Recherche et science

L’IA repère des polymères prometteurs pour les condensateurs en film

Une équipe menée par le Lawrence Berkeley National Laboratory a employé l’apprentissage automatique pour explorer près de 50 000 structures de polymères. Trois candidats ont été synthétisés et testés pour des condensateurs en film, dont l’un associe résistance thermique, isolation électrique, densité d’énergie et efficacité à un niveau record.
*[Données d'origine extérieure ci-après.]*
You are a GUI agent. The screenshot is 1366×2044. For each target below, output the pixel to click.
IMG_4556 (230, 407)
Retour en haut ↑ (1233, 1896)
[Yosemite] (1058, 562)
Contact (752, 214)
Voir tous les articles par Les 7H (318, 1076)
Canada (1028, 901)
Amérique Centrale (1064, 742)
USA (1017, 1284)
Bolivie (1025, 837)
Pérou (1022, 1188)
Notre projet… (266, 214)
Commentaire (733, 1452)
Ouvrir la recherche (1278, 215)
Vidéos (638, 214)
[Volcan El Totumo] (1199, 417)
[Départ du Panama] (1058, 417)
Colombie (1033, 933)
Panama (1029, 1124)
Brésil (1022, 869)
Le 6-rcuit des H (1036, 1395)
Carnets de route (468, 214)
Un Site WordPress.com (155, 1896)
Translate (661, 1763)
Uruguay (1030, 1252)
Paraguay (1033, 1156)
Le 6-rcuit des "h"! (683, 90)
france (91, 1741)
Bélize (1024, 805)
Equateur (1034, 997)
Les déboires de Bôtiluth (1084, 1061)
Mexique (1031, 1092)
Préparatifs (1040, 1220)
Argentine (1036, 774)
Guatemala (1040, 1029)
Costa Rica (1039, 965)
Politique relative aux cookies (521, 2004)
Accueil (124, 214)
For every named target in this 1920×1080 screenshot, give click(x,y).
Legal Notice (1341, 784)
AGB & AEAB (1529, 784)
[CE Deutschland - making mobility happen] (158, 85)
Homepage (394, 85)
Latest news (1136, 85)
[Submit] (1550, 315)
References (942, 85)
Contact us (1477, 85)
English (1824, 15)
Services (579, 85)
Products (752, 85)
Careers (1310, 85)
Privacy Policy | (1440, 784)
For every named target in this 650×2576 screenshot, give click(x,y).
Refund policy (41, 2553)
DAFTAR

Chercheuse examinant un film polymère destiné à un condensateur dans un laboratoire de matériaux.
Illustration : Actu.ai

Les condensateurs ne retiennent pas l’énergie comme une batterie, mais ils sont décisifs pour la faire circuler, la convertir et la réguler très rapidement. Dans les véhicules électriques, les installations solaires ou éoliennes et l’électronique de puissance, ces composants doivent supporter des contraintes électriques et thermiques élevées. Or trouver un polymère qui reste à la fois isolant, efficace et durable dans ces conditions est un travail particulièrement difficile.

Une collaboration menée par le Lawrence Berkeley National Laboratory, ou Berkeley Lab, propose d’accélérer cette recherche grâce à l’apprentissage automatique. Publiés dans Nature Energy en 2024, les travaux décrivent une méthode ayant permis de passer au crible une bibliothèque de près de 50 000 structures chimiques. Les chercheurs en ont tiré trois polymères prometteurs pour des condensateurs en film, avant de les synthétiser et de les soumettre à des essais expérimentaux.

L’un des matériaux obtenus présente une combinaison inédite de résistance à la chaleur, de propriétés isolantes, de densité de stockage d’énergie et d’efficacité. Ce résultat ne signifie pas qu’un nouveau condensateur arrivera immédiatement dans les voitures ou sur les réseaux électriques. Il montre en revanche comment l’IA peut réduire l’immense espace des molécules envisageables à une poignée de pistes concrètes, que les chimistes peuvent ensuite fabriquer et vérifier en laboratoire.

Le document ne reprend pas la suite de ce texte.